PASSAGE FOR REVIEW:
****************

A ATTiny13L will work at 1.8 volts (even less). From what I've been led to believe the analog comparator only works on voltage less than the chip's supply. The solar panel must put out more then the battery voltage. I'd like to use the solar panel to detect night fall, but not sure how to do it without frying the MCU, or wasting a lot of charging current through a resistor. Should mention that I have never messed with the analog comparitor done anything with ADC. Most of the documentation goes in to more advanced signals. Guessing this is stupid simple and not worth putting into appnotes.

Anyway, I have a bunch of 6 volt open, 4.5 volts under load, 50 mA solar panels. Should charge 3.6 volts worth of AAs. Not sure if the MCU needs a regulator, or what to use. I don't think I have anything smaller then a 78L05, maybe some zeners someplace. Really want to keep it cheap and minimal.

Just figured I throw this out for some suggestions. Might be a fun beginner project for somebody else as well.

****************

DATA SUPPLIED:
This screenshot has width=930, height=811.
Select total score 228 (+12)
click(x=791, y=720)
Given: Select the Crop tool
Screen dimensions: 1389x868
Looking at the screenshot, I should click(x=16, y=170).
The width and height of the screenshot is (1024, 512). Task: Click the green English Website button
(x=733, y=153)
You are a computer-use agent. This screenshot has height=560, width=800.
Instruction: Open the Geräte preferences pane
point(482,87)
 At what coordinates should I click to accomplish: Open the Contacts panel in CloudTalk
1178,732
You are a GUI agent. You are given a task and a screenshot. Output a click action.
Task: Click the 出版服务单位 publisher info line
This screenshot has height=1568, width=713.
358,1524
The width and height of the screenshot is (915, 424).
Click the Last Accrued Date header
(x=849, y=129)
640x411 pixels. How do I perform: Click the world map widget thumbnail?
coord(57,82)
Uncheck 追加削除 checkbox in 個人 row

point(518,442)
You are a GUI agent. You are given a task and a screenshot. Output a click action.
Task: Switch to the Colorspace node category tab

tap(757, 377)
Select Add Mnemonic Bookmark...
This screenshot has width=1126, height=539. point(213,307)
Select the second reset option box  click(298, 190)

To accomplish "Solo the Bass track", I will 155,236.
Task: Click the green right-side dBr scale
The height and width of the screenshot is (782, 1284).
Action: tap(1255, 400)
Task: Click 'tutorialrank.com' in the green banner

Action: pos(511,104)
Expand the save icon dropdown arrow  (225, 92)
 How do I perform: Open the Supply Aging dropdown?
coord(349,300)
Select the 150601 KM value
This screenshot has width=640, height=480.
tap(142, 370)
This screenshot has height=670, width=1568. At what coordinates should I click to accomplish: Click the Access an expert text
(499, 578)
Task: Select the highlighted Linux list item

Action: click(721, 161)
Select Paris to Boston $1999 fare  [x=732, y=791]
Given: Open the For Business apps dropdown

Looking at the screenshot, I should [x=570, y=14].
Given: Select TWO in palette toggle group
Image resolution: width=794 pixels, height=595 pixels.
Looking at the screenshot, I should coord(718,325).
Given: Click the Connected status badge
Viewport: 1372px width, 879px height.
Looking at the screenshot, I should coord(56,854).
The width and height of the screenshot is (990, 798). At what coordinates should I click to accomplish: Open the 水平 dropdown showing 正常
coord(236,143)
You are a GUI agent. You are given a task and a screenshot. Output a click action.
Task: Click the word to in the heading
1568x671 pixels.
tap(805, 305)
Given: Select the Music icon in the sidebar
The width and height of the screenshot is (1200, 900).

****************

SET OF TASKS:
1. Decide whether each statement agrees with the post about using a solar panel to detect nightfall, answering yes or no and quoting the deciding words: (a) The writer's solar panels are rated at 50 mA. (b) The writer has worked with the ADC before. (c) The smallest regulator the writer thinks is on hand is a 78L05.
2. Please go on with the post about using a solar panel to detect nightfall, starting after its last sentence.
The lines have nothing to do with this work.

ANSWERS:
1.
(a) Yes: "50 mA solar panels"
(b) No: "I have never messed with the analog comparitor done anything with ADC"
(c) Yes: "I don't think I have anything smaller then a 78L05"

2.
 
wouldn't it just be easyer to use colour changing led's.(if you want to use your technique don't let me put you off:)
 
I have one of those sitting on my desk, about as cheap as you can get them and it has a CDS cell, for detecting day/night using a solar cell to detect daytime isn't a good idea because it will stop producing usable energy while there's still plenty of light. CDS cells are trivial to interface to a micro controller, you just need a single additional resistor to bias it at whatever light level you want and you can feed it directly to a digital I/O line.